**Description of the task**
Each entry should be duplicated exactly, with no line missing.

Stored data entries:
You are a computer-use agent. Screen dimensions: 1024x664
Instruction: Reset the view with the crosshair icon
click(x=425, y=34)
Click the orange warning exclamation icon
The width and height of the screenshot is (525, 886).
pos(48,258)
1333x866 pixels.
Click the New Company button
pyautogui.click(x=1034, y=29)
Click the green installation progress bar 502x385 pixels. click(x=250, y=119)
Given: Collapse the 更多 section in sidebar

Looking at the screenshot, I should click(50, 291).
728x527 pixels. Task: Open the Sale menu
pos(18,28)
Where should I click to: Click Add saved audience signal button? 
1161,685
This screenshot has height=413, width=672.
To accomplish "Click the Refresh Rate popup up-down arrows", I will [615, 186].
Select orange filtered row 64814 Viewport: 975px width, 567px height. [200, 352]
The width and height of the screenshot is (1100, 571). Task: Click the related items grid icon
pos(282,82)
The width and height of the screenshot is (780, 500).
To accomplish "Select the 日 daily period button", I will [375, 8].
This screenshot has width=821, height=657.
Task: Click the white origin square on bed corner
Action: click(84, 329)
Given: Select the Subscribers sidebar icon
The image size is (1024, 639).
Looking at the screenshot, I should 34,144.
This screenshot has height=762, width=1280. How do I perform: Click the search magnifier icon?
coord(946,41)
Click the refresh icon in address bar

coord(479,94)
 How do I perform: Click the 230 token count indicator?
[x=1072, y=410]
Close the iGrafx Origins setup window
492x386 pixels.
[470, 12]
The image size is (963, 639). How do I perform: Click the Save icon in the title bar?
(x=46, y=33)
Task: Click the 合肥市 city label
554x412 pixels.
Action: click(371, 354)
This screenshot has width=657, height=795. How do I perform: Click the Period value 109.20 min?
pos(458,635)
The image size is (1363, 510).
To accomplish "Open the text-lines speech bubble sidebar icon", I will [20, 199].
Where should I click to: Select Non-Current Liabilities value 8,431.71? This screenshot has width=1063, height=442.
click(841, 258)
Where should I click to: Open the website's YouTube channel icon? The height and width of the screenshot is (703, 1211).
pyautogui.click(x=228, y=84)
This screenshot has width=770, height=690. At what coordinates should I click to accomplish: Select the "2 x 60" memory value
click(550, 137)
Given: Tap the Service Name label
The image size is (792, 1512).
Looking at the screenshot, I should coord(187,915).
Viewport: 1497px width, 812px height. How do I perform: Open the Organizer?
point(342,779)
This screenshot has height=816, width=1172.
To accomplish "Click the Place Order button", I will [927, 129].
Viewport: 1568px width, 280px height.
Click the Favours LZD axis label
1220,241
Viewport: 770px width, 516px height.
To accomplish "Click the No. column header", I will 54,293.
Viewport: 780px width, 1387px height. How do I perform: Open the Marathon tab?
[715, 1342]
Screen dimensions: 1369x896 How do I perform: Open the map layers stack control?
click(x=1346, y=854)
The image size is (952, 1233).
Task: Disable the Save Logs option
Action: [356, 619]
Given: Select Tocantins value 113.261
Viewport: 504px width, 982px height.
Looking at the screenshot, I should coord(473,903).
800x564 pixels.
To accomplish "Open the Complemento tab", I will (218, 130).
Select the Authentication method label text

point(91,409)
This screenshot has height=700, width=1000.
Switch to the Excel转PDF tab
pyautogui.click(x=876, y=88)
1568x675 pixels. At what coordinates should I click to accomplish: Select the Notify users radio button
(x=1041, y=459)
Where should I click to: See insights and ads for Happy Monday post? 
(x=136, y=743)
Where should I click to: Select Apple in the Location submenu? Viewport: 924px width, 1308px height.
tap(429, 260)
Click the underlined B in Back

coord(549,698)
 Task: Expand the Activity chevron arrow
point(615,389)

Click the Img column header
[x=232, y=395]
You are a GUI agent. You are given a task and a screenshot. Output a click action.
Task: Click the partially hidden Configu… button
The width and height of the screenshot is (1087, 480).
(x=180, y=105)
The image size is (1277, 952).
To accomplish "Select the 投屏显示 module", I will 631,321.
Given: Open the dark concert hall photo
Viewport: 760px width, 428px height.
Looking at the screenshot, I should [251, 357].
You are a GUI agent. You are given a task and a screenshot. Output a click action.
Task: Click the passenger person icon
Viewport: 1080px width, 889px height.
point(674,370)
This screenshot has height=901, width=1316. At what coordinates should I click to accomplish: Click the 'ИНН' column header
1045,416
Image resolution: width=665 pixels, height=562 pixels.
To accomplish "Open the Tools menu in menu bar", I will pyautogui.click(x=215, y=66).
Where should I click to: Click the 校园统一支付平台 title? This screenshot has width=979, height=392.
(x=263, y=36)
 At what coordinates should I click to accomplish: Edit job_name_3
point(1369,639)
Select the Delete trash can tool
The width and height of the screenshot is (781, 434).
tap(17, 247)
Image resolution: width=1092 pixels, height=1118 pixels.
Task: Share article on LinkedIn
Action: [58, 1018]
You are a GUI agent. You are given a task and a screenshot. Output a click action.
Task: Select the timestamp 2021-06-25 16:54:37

**Solution for this task**
You are a computer-use agent. Screen dimensions: 1024x664
Instruction: Reset the view with the crosshair icon
click(x=425, y=34)
Click the orange warning exclamation icon
The width and height of the screenshot is (525, 886).
pos(48,258)
1333x866 pixels.
Click the New Company button
pyautogui.click(x=1034, y=29)
Click the green installation progress bar 502x385 pixels. click(x=250, y=119)
Given: Collapse the 更多 section in sidebar

Looking at the screenshot, I should click(50, 291).
728x527 pixels. Task: Open the Sale menu
pos(18,28)
Where should I click to: Click Add saved audience signal button? 
1161,685
This screenshot has height=413, width=672.
To accomplish "Click the Refresh Rate popup up-down arrows", I will [615, 186].
Select orange filtered row 64814 Viewport: 975px width, 567px height. [200, 352]
The width and height of the screenshot is (1100, 571). Task: Click the related items grid icon
pos(282,82)
The width and height of the screenshot is (780, 500).
To accomplish "Select the 日 daily period button", I will [375, 8].
This screenshot has width=821, height=657.
Task: Click the white origin square on bed corner
Action: click(84, 329)
Given: Select the Subscribers sidebar icon
The image size is (1024, 639).
Looking at the screenshot, I should 34,144.
This screenshot has height=762, width=1280. How do I perform: Click the search magnifier icon?
coord(946,41)
Click the refresh icon in address bar

coord(479,94)
 How do I perform: Click the 230 token count indicator?
[x=1072, y=410]
Close the iGrafx Origins setup window
492x386 pixels.
[470, 12]
The image size is (963, 639). How do I perform: Click the Save icon in the title bar?
(x=46, y=33)
Task: Click the 合肥市 city label
554x412 pixels.
Action: click(371, 354)
This screenshot has width=657, height=795. How do I perform: Click the Period value 109.20 min?
pos(458,635)
The image size is (1363, 510).
To accomplish "Open the text-lines speech bubble sidebar icon", I will [20, 199].
Where should I click to: Select Non-Current Liabilities value 8,431.71? This screenshot has width=1063, height=442.
click(841, 258)
Where should I click to: Open the website's YouTube channel icon? The height and width of the screenshot is (703, 1211).
pyautogui.click(x=228, y=84)
This screenshot has width=770, height=690. At what coordinates should I click to accomplish: Select the "2 x 60" memory value
click(550, 137)
Given: Tap the Service Name label
The image size is (792, 1512).
Looking at the screenshot, I should coord(187,915).
Viewport: 1497px width, 812px height. How do I perform: Open the Organizer?
point(342,779)
This screenshot has height=816, width=1172.
To accomplish "Click the Place Order button", I will [927, 129].
Viewport: 1568px width, 280px height.
Click the Favours LZD axis label
1220,241
Viewport: 770px width, 516px height.
To accomplish "Click the No. column header", I will 54,293.
Viewport: 780px width, 1387px height. How do I perform: Open the Marathon tab?
[715, 1342]
Screen dimensions: 1369x896 How do I perform: Open the map layers stack control?
click(x=1346, y=854)
The image size is (952, 1233).
Task: Disable the Save Logs option
Action: [356, 619]
Given: Select Tocantins value 113.261
Viewport: 504px width, 982px height.
Looking at the screenshot, I should coord(473,903).
800x564 pixels.
To accomplish "Open the Complemento tab", I will (218, 130).
Select the Authentication method label text

point(91,409)
This screenshot has height=700, width=1000.
Switch to the Excel转PDF tab
pyautogui.click(x=876, y=88)
1568x675 pixels. At what coordinates should I click to accomplish: Select the Notify users radio button
(x=1041, y=459)
Where should I click to: See insights and ads for Happy Monday post? 
(x=136, y=743)
Where should I click to: Select Apple in the Location submenu? Viewport: 924px width, 1308px height.
tap(429, 260)
Click the underlined B in Back

coord(549,698)
 Task: Expand the Activity chevron arrow
point(615,389)

Click the Img column header
[x=232, y=395]
You are a GUI agent. You are given a task and a screenshot. Output a click action.
Task: Click the partially hidden Configu… button
The width and height of the screenshot is (1087, 480).
(x=180, y=105)
The image size is (1277, 952).
To accomplish "Select the 投屏显示 module", I will 631,321.
Given: Open the dark concert hall photo
Viewport: 760px width, 428px height.
Looking at the screenshot, I should [251, 357].
You are a GUI agent. You are given a task and a screenshot. Output a click action.
Task: Click the passenger person icon
Viewport: 1080px width, 889px height.
point(674,370)
This screenshot has height=901, width=1316. At what coordinates should I click to accomplish: Click the 'ИНН' column header
1045,416
Image resolution: width=665 pixels, height=562 pixels.
To accomplish "Open the Tools menu in menu bar", I will pyautogui.click(x=215, y=66).
Where should I click to: Click the 校园统一支付平台 title? This screenshot has width=979, height=392.
(x=263, y=36)
 At what coordinates should I click to accomplish: Edit job_name_3
point(1369,639)
Select the Delete trash can tool
The width and height of the screenshot is (781, 434).
tap(17, 247)
Image resolution: width=1092 pixels, height=1118 pixels.
Task: Share article on LinkedIn
Action: [58, 1018]
You are a GUI agent. You are given a task and a screenshot. Output a click action.
Task: Select the timestamp 2021-06-25 16:54:37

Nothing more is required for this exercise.